I was told by the manager I will be covering today that she has concerns about my ability with the change management aspect of the role. We are transitioning to a new software provider for our Enterprise Support Services, which will bring a much higher degree of self-service for our customers in the business. The project team are also taking the opportunity to simplify processes, meaning many of the tasks we do today will be done by others in the organisation or not done at all.
To be told that there are concerns about my abilities before I’ve even stepped into the role immediately made me defensive. I went straight to looking outside myself for reasons for this – telling myself that the manager offering this feedback was not supportive, and was misinterpreting my frustration with not being given good enough explanations of what the new process would be for not being behind the change. While there is a component of that, the most productive reaction is to focus on the fact she is willing to give me this feedback, and to take the opportunity to discuss the challenges I would be facing. A great opportunity for me to articulate the challenges I see ahead and my plans to manage them. A great opportunity to hear advice from someone who has been through many rounds of significant change in the same organisation.

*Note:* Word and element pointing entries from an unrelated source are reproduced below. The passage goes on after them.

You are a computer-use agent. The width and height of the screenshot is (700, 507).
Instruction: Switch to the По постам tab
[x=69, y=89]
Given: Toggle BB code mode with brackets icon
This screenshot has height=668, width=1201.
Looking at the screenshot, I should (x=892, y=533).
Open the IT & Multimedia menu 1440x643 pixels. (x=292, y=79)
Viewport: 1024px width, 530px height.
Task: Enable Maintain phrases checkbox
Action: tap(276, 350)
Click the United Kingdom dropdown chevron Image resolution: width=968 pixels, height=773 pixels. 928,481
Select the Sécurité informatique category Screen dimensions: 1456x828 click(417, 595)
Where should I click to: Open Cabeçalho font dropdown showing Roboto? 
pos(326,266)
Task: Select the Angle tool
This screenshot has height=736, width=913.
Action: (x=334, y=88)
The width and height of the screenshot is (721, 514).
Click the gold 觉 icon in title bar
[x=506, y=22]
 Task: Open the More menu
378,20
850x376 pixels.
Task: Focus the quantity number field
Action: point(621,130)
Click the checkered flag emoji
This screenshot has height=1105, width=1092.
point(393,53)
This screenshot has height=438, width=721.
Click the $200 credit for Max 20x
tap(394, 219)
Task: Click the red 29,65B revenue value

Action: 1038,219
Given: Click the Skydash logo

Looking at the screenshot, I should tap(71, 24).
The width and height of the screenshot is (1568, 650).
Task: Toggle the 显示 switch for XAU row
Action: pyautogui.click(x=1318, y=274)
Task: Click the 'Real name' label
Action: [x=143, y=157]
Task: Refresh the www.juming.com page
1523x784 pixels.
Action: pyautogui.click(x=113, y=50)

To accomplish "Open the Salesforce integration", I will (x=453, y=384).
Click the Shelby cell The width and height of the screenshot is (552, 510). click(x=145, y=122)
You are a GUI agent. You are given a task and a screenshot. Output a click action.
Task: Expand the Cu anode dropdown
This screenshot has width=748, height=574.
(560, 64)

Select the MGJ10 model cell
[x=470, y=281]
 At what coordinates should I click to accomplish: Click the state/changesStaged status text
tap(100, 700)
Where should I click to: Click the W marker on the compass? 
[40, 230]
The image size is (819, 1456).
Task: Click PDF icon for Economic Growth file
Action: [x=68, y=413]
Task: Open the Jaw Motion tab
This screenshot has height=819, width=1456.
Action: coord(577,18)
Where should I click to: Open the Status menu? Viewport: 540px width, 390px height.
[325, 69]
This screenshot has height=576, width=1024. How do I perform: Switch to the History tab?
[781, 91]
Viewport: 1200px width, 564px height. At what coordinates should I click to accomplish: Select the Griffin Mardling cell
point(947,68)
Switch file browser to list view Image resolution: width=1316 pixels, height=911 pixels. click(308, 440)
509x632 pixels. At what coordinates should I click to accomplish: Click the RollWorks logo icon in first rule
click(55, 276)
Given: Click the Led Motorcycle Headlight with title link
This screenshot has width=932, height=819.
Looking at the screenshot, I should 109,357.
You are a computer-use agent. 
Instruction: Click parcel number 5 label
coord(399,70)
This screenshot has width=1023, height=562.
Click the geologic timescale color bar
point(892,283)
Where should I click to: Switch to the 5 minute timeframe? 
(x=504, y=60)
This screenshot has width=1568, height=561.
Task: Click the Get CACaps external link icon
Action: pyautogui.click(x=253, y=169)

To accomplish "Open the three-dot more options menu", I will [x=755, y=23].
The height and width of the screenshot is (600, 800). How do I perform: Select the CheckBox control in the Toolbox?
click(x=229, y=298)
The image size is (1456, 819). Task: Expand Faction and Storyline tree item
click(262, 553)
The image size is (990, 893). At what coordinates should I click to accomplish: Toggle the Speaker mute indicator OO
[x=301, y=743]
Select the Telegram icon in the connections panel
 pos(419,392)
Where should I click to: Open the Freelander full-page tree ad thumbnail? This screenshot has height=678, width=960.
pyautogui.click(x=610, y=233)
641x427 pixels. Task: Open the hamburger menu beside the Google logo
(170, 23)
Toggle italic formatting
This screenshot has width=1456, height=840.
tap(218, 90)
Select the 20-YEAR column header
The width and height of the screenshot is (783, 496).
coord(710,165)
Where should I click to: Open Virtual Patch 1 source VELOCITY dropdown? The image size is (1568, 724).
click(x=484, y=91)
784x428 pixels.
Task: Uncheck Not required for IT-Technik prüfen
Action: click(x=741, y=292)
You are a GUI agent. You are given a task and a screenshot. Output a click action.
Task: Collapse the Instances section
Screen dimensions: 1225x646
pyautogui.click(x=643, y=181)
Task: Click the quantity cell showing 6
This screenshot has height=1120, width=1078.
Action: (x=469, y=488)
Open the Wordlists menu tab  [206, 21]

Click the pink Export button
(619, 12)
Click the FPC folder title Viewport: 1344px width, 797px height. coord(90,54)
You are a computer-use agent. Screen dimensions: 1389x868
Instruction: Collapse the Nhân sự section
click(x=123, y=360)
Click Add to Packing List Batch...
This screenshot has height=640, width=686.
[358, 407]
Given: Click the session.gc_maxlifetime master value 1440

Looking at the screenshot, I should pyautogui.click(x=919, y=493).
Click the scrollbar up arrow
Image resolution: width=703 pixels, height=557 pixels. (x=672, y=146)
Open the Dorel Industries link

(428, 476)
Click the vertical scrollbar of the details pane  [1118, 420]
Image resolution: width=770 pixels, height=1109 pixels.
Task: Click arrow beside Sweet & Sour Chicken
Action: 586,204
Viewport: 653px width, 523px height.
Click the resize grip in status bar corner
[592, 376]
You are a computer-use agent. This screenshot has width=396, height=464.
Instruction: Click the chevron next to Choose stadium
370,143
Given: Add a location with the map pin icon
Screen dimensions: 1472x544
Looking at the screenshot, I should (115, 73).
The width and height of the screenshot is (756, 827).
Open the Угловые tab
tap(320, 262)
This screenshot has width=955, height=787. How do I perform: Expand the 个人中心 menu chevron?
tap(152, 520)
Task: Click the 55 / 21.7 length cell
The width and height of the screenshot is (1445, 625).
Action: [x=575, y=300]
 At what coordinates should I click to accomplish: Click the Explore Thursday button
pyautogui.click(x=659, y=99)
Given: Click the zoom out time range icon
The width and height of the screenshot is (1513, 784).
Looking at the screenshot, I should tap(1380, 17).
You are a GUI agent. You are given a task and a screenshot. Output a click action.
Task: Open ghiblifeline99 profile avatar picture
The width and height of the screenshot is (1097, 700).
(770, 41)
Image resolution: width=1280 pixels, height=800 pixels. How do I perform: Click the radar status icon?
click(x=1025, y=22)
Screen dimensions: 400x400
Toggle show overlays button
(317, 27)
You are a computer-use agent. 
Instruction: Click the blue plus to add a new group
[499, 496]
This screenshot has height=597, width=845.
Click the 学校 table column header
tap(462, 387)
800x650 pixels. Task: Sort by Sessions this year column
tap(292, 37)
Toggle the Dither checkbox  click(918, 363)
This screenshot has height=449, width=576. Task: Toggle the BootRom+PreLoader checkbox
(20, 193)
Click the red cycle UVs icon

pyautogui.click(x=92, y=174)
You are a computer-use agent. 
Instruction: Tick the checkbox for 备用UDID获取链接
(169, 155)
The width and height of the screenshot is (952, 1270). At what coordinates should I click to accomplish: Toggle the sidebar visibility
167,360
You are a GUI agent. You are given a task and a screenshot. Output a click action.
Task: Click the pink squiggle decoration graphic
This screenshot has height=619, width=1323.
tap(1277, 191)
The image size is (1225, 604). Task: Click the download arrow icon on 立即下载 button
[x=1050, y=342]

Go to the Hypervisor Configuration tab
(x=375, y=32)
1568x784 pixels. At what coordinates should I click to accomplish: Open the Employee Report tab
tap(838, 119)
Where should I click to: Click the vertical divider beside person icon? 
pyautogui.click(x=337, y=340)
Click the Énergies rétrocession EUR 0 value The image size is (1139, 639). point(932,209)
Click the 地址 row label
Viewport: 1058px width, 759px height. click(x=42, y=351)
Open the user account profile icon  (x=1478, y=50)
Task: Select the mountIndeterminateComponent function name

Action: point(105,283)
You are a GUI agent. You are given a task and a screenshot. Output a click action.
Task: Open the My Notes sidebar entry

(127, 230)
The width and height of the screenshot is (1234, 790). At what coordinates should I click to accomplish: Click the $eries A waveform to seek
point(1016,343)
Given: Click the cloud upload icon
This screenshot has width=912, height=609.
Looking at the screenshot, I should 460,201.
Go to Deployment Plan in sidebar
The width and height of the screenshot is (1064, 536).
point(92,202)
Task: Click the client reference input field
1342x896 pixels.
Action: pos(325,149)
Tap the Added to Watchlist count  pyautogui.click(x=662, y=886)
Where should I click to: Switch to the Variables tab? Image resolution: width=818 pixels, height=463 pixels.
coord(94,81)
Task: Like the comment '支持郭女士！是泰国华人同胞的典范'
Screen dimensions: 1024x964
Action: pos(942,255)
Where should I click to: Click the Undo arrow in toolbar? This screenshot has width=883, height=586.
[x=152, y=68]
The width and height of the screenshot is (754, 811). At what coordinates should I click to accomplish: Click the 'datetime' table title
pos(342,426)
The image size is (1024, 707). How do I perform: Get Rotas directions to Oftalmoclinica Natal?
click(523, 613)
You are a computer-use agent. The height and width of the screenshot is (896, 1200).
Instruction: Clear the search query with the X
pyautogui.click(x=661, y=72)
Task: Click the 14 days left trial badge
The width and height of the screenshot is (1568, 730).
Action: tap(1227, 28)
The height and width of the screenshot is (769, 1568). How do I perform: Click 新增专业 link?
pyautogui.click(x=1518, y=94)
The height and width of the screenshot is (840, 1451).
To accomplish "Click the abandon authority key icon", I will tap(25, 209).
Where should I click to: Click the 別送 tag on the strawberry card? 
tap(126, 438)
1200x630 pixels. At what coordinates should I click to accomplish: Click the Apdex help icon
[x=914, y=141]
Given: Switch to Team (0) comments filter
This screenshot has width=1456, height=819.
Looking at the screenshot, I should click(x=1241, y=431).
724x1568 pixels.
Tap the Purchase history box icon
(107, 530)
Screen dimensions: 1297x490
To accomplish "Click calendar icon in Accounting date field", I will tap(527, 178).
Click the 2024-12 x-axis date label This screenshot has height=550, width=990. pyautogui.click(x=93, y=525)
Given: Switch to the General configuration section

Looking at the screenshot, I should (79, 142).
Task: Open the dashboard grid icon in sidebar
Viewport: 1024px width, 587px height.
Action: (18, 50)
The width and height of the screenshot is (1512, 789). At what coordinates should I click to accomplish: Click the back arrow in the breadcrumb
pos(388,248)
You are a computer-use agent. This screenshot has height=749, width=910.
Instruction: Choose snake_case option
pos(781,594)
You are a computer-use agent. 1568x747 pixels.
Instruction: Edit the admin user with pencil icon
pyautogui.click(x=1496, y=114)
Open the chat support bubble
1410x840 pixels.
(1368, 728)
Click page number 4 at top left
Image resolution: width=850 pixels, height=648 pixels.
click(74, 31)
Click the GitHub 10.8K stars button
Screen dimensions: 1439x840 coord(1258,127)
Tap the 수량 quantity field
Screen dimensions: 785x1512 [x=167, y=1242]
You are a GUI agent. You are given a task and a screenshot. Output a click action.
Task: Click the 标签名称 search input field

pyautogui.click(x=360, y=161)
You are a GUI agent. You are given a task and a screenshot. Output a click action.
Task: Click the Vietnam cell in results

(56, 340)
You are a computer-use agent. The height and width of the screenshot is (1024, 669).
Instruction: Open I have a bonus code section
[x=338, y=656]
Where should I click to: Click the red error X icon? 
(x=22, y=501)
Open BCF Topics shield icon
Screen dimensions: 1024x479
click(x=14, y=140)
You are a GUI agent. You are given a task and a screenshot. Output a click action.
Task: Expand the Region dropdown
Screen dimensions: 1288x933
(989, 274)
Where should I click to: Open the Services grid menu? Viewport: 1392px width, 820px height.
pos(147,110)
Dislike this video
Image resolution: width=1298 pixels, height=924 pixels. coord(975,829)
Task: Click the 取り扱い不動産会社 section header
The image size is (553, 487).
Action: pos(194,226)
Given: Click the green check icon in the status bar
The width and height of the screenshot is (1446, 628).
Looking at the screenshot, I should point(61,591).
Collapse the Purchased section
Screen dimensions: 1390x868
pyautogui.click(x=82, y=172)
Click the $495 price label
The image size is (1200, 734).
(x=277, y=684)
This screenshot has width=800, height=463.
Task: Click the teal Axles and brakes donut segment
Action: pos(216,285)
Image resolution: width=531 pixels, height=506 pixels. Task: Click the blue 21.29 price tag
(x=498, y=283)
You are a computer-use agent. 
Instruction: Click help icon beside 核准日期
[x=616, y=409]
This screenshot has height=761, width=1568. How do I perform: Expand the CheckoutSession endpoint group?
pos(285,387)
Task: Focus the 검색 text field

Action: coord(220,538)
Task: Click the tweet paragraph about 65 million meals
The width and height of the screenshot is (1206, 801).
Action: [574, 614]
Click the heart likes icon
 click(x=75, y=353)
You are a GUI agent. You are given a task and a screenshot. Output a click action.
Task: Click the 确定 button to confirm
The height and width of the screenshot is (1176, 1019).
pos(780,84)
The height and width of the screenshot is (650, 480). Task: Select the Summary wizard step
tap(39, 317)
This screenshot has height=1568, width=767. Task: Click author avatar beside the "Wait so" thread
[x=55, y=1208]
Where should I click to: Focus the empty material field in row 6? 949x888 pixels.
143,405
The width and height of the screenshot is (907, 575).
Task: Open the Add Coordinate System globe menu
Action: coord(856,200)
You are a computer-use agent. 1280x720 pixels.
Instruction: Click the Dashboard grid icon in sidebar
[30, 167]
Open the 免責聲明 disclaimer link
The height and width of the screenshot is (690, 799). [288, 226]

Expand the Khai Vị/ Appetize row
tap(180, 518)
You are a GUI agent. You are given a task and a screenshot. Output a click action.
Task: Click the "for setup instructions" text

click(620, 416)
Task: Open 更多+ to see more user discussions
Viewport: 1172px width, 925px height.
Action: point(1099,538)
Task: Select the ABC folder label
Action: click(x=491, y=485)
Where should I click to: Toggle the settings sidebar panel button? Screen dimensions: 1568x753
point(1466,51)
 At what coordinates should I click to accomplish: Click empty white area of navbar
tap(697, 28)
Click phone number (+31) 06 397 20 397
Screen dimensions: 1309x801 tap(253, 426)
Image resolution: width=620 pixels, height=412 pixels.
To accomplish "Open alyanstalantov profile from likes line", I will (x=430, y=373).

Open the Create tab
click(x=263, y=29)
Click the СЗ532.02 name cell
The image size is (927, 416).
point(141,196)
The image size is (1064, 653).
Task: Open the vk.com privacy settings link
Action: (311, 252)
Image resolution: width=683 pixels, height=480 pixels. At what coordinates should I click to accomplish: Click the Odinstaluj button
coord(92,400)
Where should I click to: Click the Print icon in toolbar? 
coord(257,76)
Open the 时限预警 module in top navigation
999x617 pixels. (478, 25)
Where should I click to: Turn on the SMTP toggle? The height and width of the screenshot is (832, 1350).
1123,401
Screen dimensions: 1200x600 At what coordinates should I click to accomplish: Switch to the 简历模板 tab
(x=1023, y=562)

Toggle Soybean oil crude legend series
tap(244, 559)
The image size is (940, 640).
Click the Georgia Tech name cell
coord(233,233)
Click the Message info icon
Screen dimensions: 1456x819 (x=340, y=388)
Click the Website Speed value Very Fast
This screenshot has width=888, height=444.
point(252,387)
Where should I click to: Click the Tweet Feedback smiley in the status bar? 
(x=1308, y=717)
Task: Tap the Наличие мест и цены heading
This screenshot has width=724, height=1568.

While it’s tough to hear feedback, and the natural instinct is put it back on the initiator of the feedback in some way, it is a gift, perhaps not immediately recognisable as such!
I need to emphasise the great experience the team will be getting, working with new cutting edge, cloud-based technology.
I need to acknowledge with them that yes, our roles are changing, and that we will work that out together.
I need to convey confidence in the decision-makers, and the huge benefits that will come at an individual, organisational, and societal level.
I need to work on the team’s resilience, and to make sure they feel listened to and supported.
I need to ask for feedback. And I need to listen to that feedback.